START SOURCE DATA
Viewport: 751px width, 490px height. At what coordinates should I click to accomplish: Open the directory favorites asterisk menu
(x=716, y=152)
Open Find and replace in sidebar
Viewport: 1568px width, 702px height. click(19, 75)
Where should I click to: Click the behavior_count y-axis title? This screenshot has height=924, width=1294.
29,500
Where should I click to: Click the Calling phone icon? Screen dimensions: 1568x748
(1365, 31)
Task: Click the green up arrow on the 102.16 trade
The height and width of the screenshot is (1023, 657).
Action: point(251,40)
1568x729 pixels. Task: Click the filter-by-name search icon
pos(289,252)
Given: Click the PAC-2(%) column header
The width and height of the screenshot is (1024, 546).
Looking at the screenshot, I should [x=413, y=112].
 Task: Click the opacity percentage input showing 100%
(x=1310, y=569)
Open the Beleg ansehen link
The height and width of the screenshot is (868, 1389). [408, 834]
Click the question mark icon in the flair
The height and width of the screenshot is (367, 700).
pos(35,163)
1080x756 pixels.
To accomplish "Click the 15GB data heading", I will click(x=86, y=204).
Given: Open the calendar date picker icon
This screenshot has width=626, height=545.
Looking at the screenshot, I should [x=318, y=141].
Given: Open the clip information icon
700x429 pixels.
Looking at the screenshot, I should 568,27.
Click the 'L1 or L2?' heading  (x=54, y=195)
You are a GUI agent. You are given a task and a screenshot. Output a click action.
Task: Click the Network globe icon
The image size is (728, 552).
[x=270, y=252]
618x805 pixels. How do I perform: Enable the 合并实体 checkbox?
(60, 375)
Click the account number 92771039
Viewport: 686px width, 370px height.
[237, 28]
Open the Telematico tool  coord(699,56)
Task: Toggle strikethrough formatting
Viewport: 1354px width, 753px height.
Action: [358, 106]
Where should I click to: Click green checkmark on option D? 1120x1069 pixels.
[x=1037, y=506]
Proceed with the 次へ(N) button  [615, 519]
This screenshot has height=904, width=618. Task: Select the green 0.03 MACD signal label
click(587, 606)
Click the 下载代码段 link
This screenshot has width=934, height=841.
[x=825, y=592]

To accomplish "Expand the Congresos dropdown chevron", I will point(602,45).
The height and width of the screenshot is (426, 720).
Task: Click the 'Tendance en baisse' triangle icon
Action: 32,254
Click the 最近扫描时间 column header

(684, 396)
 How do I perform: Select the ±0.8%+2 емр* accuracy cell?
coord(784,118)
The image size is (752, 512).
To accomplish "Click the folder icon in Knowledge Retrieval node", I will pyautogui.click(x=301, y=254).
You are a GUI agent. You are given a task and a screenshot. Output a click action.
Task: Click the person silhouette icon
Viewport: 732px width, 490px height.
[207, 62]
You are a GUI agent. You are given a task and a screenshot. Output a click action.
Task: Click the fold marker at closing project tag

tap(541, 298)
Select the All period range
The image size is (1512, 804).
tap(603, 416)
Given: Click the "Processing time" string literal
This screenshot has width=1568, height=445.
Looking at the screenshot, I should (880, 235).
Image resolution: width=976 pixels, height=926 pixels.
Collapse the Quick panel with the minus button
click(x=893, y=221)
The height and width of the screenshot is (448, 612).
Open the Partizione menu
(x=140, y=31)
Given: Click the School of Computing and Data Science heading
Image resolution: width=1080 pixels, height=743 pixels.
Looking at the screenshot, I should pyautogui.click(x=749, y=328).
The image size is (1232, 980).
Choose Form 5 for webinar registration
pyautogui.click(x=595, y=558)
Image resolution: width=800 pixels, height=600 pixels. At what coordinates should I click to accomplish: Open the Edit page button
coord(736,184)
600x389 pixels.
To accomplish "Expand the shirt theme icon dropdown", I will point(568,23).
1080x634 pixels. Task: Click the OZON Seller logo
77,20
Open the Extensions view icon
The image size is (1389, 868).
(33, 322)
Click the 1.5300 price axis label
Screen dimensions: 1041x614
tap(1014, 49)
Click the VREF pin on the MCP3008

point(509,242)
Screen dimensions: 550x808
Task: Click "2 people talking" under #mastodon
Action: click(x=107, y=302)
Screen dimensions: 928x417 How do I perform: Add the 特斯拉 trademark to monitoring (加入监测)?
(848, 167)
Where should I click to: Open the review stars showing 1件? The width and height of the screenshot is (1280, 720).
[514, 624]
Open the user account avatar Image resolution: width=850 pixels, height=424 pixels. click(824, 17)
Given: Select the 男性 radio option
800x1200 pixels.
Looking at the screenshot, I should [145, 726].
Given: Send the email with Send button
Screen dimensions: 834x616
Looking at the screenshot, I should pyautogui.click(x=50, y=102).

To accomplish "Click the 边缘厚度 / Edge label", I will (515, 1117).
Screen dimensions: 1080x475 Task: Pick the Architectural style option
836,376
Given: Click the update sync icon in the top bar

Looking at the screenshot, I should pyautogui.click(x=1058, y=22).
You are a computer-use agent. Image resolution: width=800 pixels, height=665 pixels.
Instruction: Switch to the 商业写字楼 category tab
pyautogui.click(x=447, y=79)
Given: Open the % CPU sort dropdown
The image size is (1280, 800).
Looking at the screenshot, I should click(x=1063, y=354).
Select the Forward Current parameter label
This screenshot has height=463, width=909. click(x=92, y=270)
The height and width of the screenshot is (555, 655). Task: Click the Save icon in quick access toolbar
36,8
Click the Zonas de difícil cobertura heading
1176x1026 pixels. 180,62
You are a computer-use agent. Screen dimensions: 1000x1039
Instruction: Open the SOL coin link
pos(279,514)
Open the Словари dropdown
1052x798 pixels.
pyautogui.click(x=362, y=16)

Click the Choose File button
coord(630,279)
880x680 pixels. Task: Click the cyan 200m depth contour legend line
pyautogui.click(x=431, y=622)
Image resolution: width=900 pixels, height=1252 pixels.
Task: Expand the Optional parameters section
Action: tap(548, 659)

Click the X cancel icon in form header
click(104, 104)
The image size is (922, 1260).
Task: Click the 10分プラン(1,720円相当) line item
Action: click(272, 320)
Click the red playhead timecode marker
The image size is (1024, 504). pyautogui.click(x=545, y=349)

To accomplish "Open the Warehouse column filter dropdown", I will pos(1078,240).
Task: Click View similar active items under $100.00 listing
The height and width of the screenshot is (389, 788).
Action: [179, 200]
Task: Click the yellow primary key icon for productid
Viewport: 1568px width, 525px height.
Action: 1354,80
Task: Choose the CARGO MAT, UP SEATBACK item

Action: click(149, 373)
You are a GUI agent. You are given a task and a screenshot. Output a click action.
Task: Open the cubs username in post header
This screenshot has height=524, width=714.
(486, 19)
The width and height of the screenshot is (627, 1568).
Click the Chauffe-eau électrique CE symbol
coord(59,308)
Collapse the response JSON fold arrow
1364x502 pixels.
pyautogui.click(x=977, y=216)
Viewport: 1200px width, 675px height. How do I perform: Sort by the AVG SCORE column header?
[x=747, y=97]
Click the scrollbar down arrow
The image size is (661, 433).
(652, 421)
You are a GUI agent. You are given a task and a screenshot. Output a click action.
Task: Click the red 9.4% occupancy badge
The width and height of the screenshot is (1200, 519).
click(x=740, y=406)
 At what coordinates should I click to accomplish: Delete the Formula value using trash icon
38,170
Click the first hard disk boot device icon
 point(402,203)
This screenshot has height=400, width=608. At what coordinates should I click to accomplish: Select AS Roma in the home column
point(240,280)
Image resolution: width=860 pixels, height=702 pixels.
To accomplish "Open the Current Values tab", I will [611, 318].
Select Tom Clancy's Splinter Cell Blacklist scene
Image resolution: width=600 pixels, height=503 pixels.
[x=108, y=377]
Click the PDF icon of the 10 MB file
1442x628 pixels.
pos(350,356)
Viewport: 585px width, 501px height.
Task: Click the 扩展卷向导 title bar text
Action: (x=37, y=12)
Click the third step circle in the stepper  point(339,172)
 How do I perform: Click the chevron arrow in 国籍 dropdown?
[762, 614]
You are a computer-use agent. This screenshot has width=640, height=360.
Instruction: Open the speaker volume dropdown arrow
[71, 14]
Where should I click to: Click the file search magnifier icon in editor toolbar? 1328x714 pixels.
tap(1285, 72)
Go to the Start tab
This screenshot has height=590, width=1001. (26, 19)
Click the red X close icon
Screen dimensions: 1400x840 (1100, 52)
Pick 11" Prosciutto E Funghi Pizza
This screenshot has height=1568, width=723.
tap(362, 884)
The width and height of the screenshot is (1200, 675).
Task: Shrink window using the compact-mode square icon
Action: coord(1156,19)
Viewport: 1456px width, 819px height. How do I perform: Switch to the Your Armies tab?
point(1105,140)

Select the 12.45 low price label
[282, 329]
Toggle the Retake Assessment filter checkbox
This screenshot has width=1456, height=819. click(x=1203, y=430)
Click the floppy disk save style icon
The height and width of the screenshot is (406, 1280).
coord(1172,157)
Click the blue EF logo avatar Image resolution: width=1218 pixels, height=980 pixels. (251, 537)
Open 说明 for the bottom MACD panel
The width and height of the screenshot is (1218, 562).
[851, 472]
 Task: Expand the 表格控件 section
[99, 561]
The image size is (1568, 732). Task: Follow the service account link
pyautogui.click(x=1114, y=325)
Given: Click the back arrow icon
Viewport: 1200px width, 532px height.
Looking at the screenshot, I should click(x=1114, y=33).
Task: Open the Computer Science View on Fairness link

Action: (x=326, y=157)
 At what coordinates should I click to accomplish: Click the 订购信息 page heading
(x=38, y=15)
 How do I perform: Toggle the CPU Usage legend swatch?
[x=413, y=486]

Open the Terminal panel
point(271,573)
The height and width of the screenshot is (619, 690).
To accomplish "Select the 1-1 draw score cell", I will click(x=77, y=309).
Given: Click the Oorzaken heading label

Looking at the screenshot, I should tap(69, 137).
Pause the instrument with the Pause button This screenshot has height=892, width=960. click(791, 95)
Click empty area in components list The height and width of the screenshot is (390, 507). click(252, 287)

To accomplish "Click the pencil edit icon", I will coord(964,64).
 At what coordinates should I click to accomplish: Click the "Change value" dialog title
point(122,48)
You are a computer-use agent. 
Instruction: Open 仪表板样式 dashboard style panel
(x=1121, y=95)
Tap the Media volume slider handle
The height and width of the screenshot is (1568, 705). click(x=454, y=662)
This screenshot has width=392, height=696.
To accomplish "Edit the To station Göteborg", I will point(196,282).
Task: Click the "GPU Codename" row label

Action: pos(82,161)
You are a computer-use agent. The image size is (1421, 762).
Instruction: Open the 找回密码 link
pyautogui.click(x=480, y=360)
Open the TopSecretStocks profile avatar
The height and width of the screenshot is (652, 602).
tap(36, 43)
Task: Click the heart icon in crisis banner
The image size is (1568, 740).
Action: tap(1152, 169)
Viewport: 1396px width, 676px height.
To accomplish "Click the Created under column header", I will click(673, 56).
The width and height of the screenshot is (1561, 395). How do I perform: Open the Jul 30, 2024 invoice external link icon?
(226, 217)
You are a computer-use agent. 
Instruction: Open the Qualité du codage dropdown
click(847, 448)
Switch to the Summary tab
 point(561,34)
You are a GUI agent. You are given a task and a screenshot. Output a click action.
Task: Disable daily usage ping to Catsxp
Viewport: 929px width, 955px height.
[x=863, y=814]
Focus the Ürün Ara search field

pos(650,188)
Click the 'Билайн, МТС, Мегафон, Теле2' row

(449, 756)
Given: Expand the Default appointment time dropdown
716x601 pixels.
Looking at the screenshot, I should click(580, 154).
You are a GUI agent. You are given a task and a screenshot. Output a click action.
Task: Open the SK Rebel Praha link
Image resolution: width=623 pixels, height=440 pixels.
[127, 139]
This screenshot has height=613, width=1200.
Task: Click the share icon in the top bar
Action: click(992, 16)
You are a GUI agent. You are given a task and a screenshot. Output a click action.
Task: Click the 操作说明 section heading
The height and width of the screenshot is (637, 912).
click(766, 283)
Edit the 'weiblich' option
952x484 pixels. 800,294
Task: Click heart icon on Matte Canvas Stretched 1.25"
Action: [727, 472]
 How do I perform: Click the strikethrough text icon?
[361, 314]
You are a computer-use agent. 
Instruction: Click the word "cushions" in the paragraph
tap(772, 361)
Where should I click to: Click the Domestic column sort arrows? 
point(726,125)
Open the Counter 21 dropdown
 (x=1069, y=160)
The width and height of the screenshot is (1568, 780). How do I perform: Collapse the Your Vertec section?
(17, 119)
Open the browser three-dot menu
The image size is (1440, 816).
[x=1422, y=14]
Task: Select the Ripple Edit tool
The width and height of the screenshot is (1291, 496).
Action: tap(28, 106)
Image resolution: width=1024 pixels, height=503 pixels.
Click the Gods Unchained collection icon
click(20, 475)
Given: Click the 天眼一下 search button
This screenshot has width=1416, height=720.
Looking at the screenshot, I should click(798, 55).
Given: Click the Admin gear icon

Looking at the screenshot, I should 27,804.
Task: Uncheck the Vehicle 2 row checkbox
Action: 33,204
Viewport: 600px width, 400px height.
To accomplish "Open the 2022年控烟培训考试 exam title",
END SOURCE DATA
Looking at the entries above, can you reproduce exactly the lines from the one that holds "Given: Click the update" through the one that holds "Given: Open the % CPU sort dropdown", and only those?

◆ **SOLUTION FOR THIS EXERCISE**:
Given: Click the update sync icon in the top bar

Looking at the screenshot, I should pyautogui.click(x=1058, y=22).
You are a computer-use agent. Image resolution: width=800 pixels, height=665 pixels.
Instruction: Switch to the 商业写字楼 category tab
pyautogui.click(x=447, y=79)
Given: Open the % CPU sort dropdown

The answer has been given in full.